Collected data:

____

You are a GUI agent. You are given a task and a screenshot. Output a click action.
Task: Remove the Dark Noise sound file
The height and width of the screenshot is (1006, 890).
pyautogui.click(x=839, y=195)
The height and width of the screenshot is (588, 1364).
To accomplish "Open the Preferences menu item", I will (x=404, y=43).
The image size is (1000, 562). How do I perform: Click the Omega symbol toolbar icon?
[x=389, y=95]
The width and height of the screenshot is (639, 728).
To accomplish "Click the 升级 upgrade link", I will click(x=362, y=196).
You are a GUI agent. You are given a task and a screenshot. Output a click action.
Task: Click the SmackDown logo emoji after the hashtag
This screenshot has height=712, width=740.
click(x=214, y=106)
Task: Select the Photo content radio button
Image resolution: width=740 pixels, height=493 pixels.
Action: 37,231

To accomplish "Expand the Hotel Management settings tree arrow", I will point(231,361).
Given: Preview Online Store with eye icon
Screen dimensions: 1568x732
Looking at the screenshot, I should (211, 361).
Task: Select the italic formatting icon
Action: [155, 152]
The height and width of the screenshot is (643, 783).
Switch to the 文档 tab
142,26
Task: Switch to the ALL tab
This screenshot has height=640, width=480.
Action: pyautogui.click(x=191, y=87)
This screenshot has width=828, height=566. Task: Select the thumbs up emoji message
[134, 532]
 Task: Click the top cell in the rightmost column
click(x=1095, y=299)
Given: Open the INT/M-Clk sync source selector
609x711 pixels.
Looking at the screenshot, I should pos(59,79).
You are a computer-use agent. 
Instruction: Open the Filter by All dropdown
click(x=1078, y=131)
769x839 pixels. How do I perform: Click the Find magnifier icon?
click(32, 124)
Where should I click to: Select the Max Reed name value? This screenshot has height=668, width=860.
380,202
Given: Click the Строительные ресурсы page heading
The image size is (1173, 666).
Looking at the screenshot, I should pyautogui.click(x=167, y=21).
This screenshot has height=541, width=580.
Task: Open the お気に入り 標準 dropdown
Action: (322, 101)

____

--- AIM OF THE TASK ---
When the line containing "The width and" is reached, include it and stop. Until then, output each line of the entries exactly as given, starting from the first.

--- RESULT BELOW ---
You are a GUI agent. You are given a task and a screenshot. Output a click action.
Task: Remove the Dark Noise sound file
The height and width of the screenshot is (1006, 890).
pyautogui.click(x=839, y=195)
The height and width of the screenshot is (588, 1364).
To accomplish "Open the Preferences menu item", I will (x=404, y=43).
The image size is (1000, 562). How do I perform: Click the Omega symbol toolbar icon?
[x=389, y=95]
The width and height of the screenshot is (639, 728).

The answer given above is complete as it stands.